|Gatlin, Delbert - TEXAS A/M UNIV|
Submitted to: Book of Abstracts World Aquaculture Society
Publication Type: Abstract Only
Publication Acceptance Date: December 1, 2001
Publication Date: January 27, 2002
Citation: Rawles, S.D., Rutger, J.N., Gatlin, D.M., Bryant, R.J. Mineral availability in low-phytate and other rice products in extruded diets for sunshine bass morone chrysops x m. saxatilis.. Book of Abstracts World Aquaculture Society. 2002. [abstract] p.274. Technical Abstract: The availability of various minerals in rice products to fish can be affected by a number of factors including the variety of rice and post-harvest processing. Rice bran is a rich source of fat (rice oil), several B vitamins, and phosphorus. Raw rice bran has a very short shelf life due to its high fat and inherent lipase content which rapidly degrades the fat once the bran is separated from the kernel during milling. Post-milling stabilization subjects the rice bran to heat and pressure which inactivates lipase without destroying the nutritional value of the bran. Additionally, rice bran produced from mutant, low-phytate rice should theoretically exhibit greater phosphorus as well as other mineral availability when included in sunshine bass diets. Limited information is available regarding the availability of nutrients and minerals in feedstuffs for sunshine bass, Morone chrysops X M. saxatilis. This information is needed to allow appropriate substitution of feedstuffs in least-cost formulations and to avoid excessive loss of dietary minerals due to excretion to the environment. A study was conducted with advanced sunshine bass fingerlings (130 - 150 g) to determine the apparent digestibility coefficients (ADCs) for various minerals in four rice products in extrusion-processed diets.
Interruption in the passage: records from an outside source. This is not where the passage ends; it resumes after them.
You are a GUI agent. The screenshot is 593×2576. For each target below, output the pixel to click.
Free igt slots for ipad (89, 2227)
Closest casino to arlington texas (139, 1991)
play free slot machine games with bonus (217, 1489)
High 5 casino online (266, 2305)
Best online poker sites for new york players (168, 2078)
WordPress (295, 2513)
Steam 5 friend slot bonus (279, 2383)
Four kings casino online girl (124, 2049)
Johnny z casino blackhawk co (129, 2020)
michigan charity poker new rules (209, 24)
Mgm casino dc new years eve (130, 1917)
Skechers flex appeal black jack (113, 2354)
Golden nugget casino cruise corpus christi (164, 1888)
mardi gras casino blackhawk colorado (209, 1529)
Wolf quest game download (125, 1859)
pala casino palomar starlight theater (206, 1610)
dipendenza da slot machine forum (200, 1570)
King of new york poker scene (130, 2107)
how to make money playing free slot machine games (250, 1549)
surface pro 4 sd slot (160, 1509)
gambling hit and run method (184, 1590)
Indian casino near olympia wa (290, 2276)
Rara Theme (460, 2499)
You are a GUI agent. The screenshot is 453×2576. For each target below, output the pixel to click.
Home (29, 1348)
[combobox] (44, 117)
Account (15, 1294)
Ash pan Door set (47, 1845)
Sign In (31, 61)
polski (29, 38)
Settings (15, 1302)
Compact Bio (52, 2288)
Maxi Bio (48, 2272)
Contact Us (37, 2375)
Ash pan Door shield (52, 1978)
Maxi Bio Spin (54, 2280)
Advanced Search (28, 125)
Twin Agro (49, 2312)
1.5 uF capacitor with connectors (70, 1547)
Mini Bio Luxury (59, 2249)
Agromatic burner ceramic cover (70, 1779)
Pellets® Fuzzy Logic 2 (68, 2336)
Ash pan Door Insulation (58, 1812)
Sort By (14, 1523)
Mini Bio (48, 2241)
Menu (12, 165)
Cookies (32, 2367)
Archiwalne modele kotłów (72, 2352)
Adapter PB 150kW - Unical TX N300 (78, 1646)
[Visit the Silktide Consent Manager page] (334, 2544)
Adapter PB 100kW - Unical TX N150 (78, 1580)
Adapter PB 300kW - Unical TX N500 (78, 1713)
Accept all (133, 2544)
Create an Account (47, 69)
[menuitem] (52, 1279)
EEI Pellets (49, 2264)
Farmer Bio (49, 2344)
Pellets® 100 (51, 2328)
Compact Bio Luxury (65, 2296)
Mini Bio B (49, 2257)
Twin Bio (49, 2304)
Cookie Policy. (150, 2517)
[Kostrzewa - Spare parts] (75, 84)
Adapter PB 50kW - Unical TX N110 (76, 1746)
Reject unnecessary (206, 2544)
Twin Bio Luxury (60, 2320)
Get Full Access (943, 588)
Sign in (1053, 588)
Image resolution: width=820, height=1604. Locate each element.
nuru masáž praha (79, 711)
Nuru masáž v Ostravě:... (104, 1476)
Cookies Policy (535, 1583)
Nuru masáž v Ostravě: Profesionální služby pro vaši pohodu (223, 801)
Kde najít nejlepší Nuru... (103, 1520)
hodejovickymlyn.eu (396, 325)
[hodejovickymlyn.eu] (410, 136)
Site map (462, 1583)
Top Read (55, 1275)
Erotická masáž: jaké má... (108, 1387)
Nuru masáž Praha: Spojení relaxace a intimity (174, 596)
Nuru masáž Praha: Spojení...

Included in the study were brewers rice, rice bran produced from normal and mutant, low-phytate variety (K-Bonnet) of rice, and heat-stabilized rice bran (Equi-Jewel). Test diets consisted of a 70:30 mixture of reference diet to test ingredient with chromic oxide (1%) as the inert marker. Reference and test diets were preconditioned and extruded on a Wenger X-20 to produce a neutrally buoyant pellet (5 mm). The digestibility trials were conducted in eight 650-L round tanks connected as a closed recirculating brackish (5-7 ppt) water system. Diets were randomly assigned to tanks of 25-30 sunshine bass and fed twice daily to satiation. ADCs for protein, lipid, energy and various minerals in the four tested rice products will be presented and compared.